Hal ini menjadi perhatian saya ketika saya perhatikan
sebuah realita yang ada yaitu ketika para pelajar dan mahasiswa mengejar nilai
tersebut dengan ilmu. Sebenarnya sistem pendidikan yang demikian memunculkan
hal-hal yang tidak di inginkan seperti budaya menyontek atau bahkan muncul
istilah murid yang rajin yang disandingkan dengan murid yang pintar. Apakah
murid yang rajin dapat dikatakan pintar atau sebaliknya? Bagaimana murid yang
belum mengerti ilmu yang di pelajarinya? Juga bentuk pemaksaan kurikulum yang
ada oleh pemerintah, sebenarnya validkah sistem ini? Mungkin inilah bentuk
degradasi pendidikan yang terjadi di berbagai wilayah.
Jika kita kaitkan dengan perspektif dialektika, kita
akan mendapati bahwa suatu evolusi yang maju harus melewati tahap perubahan
kuantitatif lalu menjadi perubahan kualitatif. Konsep yang demikian harusnya di
terapkan dalam sistem pendidikan pula. Hal yang demikian bisa mengubah mind set
seseorang atas murid yang pintar. Murid yang pintar bukan lah murid yang
mendapatkan nilai besar, melainkan seorang murid yang mempunyai kualitas
pengetahuan yang memang besar. Mind set yang demikian lah yang harus di
kembangkan sehingga kita tidak lagi mendapati suatu bentuk “Transformasi
Ilmu Menjadi Nilai”, kita harus menerapkan konsep “Transformasi Nilai
Menjadi Ilmu”. Konsep yang demikian lah yang bisa mencerdaskan pelajar dan
mahasiswa yang ada. Yang jadi pertanyaan, apa yang dimaksud dari keduanya?
Transformasi Ilmu
Menjadi Nilai
Kita sama-sama mengetahui apa arti ilmu dan
pengetahuan itu. Kita bisa mencari arti lain dari ilmu tersebut.
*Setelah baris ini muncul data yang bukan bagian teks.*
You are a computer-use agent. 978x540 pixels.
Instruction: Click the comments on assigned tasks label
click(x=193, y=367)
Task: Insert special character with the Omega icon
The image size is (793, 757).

Misalnya
adalah ilmu adalah suatu bentuk kualitatif yang dihasilkan dari suatu basis
material yaitu otak melalui proses transformasi ide menjadi bentuk pengetahuan yang
mempunyai klaim empiris dan metode ilmiah untuk menerapkannya. Dari arti yang
demikian kita bisa mendapati bahwa ilmu memang merupakan lompatan kualitatif
dari ide yang masih abstrak. Ide yang dikeluarkan dari basis material tersebut
masih belum mempunyai bentuk yang nyata karena masih merupakan bayang-bayang
pikiran yang terperangkap. Selanjutnya, ide yang merupakan bentuk kuantitatif
yang abstrak akhirnya bertransformasi menjadi suatu pemikiran atau pengetahuan.
Pengetahuan itu sendiri mengandung pengertian yaitu
ide yang di konkritkan tetapi tidak memiliki klaim empiris dan metode ilmiah.
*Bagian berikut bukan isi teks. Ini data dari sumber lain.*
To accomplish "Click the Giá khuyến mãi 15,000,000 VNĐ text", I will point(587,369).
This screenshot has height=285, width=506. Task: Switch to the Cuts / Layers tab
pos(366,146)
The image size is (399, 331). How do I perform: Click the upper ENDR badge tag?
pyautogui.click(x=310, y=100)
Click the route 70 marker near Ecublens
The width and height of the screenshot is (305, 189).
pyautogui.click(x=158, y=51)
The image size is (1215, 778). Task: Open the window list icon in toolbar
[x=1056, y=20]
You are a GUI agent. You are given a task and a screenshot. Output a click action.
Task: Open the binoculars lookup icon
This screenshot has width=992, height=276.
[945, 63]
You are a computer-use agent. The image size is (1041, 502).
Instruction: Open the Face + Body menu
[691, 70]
Pengetahuan yang di bentuk tergantung dari bentuk pengalaman manusia sebagai
input dari segala ide yang abstrak tersebut. Misalnya, jika si manusia tersebut
hidup dalam lingkungan yang memang agamis, maka si manusia tersebut akan
mempunyai pengalaman dengan orang-orang yang agamis sebagai pencipta bentuk
dasar dari ide abstraknya nanti. Pengalaman tersebut yang di rasanya cukup akan
dikeluarkan dalam bentuk ide lalu menjadi sebuah pengetahuan. Saya yakin bahwa
ide itu di dominasi oleh pengalaman si manusia tersebut. Secara otomatis, ide
dan pengetahuan yang dikeluarkannnya berupa ide dan pengetahuan yang agamis.
Pengetahuan yang masih merupakan bentuk dari cara atau
suatu dasar konkrit dari mengetahui apa yang ada. Maksudnya, pengetahuan
sebagai hasil dari lompatan kualitatif ide atau gagasan adalah segala sesuatu
yang telah diketahui lalu di konkritkan. Pengetahuan akan mendapat jalur resmi
ketika ia menjadi suatu filsafat, agama, atau ilmu. Jika pengetahuan
bertransformasi menjadi suatu ilmu, maka pengetahuan yang merupakan cara atau
sesuatu yang telah di ketahui tersebut kemudian mendapat klaim empiris lalu di
uji dengan metode ilmiah sehingga menjadi suatu ilmu. Sedangkan, jika
pengetahuan tersebut bertransformasi menjadi agama, maka pengetahuan tersebut
akan mendapat klaim dogma, norma, dan dogma.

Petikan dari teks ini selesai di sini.